From what I can tell this is a bit of a marmite book. You’re either entranced by the prose or it utterly bores you and you can’t finish. Quite happily, I find myself in the first camp.

I can see how some people might find this book long winded, at 429 pages in the hardcover edition it’s not the shortest of novels. But personally, I like something that I can get my teeth into, and if that means a boatload of metaphors then sign me up.

This is not a story for the faint hearted nor for those who swoon at the sight (in their mind’s eye?) of blood. Imagine, if you will, a secret society (nay religion?) of assassins. In order to join you have to endure grueling training where nothing is ever certain and everything is a test.
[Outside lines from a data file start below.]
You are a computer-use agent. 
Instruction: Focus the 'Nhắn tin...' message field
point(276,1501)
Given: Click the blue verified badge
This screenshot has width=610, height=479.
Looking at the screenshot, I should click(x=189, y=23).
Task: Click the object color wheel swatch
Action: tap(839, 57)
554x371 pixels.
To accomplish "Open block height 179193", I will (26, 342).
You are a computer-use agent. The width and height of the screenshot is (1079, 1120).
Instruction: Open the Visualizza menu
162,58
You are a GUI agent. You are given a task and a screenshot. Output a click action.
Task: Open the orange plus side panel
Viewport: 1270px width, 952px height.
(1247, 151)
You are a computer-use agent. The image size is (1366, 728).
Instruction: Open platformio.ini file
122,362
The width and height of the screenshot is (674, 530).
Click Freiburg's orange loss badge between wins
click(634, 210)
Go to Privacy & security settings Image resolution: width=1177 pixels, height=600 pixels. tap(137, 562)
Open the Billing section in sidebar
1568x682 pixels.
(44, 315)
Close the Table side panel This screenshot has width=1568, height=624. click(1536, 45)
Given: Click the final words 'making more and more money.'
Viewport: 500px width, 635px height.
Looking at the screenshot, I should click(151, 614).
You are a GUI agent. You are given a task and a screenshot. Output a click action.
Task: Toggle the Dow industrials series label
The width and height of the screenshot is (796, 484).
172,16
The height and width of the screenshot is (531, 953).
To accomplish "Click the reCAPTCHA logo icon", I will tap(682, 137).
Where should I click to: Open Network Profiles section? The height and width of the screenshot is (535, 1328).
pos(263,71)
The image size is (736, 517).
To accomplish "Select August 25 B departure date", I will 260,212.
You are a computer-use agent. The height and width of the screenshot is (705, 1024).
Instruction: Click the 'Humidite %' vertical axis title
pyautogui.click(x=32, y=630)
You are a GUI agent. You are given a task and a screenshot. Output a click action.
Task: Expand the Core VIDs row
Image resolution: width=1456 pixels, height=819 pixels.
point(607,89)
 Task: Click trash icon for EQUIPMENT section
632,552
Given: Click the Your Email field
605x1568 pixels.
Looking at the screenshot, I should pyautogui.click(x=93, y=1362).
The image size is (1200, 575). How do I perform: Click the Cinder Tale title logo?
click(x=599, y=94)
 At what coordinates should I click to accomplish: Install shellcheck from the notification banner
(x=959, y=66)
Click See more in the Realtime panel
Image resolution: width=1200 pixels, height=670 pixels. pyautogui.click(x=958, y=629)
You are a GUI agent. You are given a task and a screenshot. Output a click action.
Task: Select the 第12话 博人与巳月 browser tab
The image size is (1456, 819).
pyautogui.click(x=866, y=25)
It drags you along through a host of exciting adventures, you have to learn as quickly as our main character (Mia) does in order to keep up.

It has elements of a much dirtier (in grime and in the more lewd sense) Divergent (the first title in the series) in the sense that it is a series of initiates vying for a great prize. But there is far more to this story, and it’s set much farther in the past. The world in which it takes place is well thought out, the geography and climate clearly having been considered in light of the possibility of further titles. I like a man who considers what kind of sky there is going to be. I couldn’t be a Daughter of Smoke and Bone fanatic without appreciating a world with multiple celestial bodies now could I?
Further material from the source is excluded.